:: Given passage ::
|---|

Q2: When should I use EDI 864 instead of email? Use EDI 864 when the message needs to travel through the same audit trail, security envelope, and partner connection as the rest of your EDI documents. Compliance notices, error explanations tied to a specific 850 or 856, and supply-chain instructions are typical examples. Email is fine for ad-hoc people-to-people notes; EDI 864 is for partner-to-partner messages inside your B2B integration channel.
Q3: Is EDI 864 still used in 2026? Yes. Retailers, 3PLs, and pharma trading partners still use EDI 864 for notifications and clarifications that flow through their AS2 or VAN connection. It’s less common than the 850/856/810 cluster but remains active wherever partners want a single, audited communication channel rather than out-of-band email.
Q4: What’s the difference between EDI 864 and EDI 997? The 997 Functional Acknowledgment confirms whether a received EDI document was structurally valid, it’s automated and machine-read. The 864 carries a free-form text message and doesn’t acknowledge anything by itself. Think of it this way: 997 is the receipt, 864 is the note attached to it.
Q5: How do I send an EDI 864 with my EDI software? With a cloud EDI platform like Aayu’s EDI Generator, you compose the 864 inside the tool, route it through your AS2 (or SFTP/VAN) connection to the trading partner, and store the MDN for audit. The platform builds the X12 envelope segments, version, and message identifiers automatically, no manual mapping needed.

|---|

:: Data section ::

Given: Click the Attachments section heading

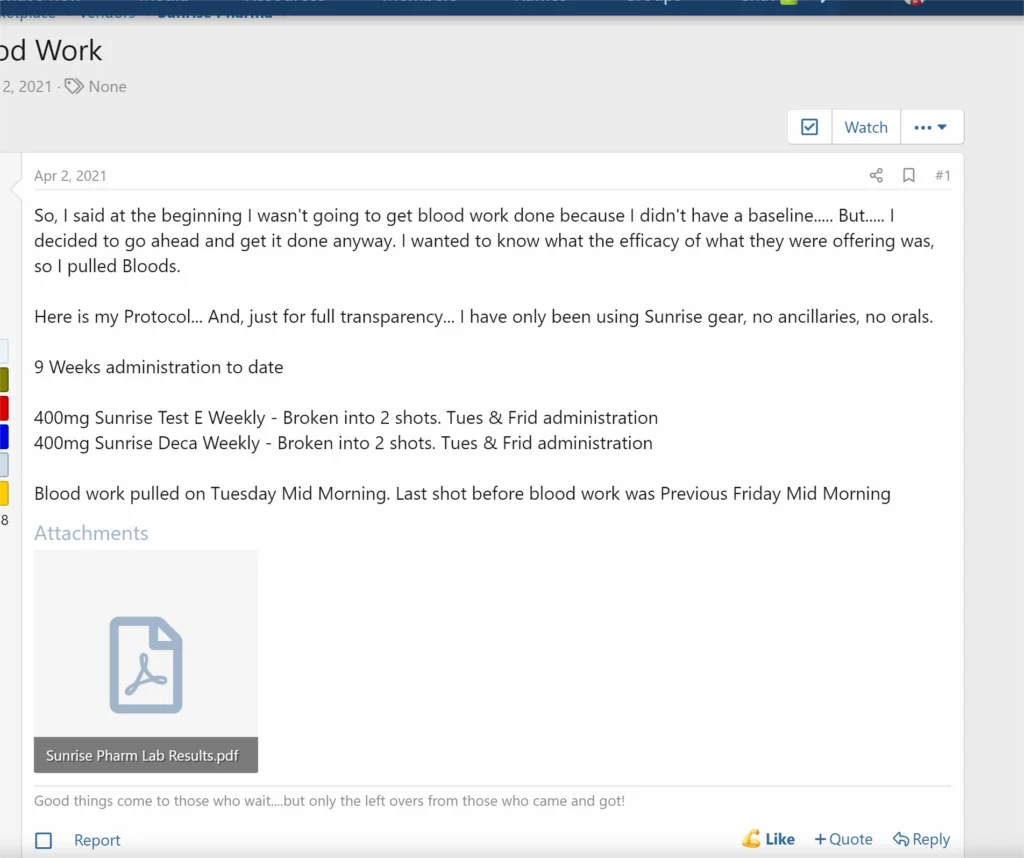Looking at the screenshot, I should click(91, 533).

|---|

:: Things to do ::
A. Translate this sentence from the EDI 864 FAQ into Spanish: "Compliance notices, error explanations tied to a specific 850 or 856, and supply-chain instructions are typical examples."
B. Quote the part of the EDI 864 FAQ that opens with the words containing "Q4: What’s the" and closes with "manual mapping needed.".
The listing is separate material and has no connection to the EDI 864 FAQ.

:: Results by task ::
A. Los avisos de cumplimiento, las explicaciones de errores vinculadas a un 850 o 856 específico y las instrucciones de la cadena de suministro son ejemplos típicos.

B.
Q4: What’s the difference between EDI 864 and EDI 997? The 997 Functional Acknowledgment confirms whether a received EDI document was structurally valid, it’s automated and machine-read. The 864 carries a free-form text message and doesn’t acknowledge anything by itself. Think of it this way: 997 is the receipt, 864 is the note attached to it.
Q5: How do I send an EDI 864 with my EDI software? With a cloud EDI platform like Aayu’s EDI Generator, you compose the 864 inside the tool, route it through your AS2 (or SFTP/VAN) connection to the trading partner, and store the MDN for audit. The platform builds the X12 envelope segments, version, and message identifiers automatically, no manual mapping needed.